_What the exercise asks_
Beginning at the line that contains "At what coordinates should I click to accomplish: Adjust" and ending at the last line of the records below, retype each line exactly and add nothing.

[Recorded information — start]

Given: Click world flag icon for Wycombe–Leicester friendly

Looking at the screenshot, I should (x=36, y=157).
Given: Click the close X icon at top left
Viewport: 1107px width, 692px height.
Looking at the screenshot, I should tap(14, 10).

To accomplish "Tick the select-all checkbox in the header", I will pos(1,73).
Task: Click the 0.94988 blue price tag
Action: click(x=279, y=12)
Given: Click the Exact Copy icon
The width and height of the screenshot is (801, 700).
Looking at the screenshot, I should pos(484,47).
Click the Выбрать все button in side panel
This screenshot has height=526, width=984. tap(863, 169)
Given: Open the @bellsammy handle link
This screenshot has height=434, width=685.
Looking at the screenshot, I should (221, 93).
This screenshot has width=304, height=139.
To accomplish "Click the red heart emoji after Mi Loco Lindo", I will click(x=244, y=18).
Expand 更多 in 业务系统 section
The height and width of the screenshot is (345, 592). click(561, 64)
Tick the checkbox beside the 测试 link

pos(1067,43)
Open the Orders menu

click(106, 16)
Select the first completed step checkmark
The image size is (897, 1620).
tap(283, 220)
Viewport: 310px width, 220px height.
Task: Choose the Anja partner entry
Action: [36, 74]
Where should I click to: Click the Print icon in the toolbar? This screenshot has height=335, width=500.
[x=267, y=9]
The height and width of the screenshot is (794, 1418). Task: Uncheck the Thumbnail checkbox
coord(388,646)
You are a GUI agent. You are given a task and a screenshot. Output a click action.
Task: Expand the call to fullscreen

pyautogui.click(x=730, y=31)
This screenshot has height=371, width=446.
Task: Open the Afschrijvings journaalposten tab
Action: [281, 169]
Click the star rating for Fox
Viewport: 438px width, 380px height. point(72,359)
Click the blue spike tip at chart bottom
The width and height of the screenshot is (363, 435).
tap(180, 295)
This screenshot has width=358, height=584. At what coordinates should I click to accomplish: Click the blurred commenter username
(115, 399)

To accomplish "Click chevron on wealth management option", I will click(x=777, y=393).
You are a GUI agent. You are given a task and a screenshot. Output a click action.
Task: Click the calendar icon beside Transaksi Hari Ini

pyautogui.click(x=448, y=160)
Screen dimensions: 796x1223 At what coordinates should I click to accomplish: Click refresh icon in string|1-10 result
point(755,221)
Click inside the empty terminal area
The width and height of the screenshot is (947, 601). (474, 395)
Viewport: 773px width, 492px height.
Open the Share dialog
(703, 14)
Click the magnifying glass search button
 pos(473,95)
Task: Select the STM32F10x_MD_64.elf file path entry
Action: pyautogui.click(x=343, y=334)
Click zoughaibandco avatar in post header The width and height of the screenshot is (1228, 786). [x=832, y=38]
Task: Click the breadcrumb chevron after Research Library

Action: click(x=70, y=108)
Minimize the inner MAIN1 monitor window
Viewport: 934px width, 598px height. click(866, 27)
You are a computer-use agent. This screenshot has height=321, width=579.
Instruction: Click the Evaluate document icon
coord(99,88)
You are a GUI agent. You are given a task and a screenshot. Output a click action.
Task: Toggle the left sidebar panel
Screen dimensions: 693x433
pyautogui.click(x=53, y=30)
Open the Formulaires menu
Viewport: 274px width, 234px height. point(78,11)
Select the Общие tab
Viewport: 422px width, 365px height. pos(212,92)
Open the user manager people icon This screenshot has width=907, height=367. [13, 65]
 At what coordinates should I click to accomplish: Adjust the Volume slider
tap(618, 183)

[Recorded information — finish]

_Expected answer_
 At what coordinates should I click to accomplish: Adjust the Volume slider
tap(618, 183)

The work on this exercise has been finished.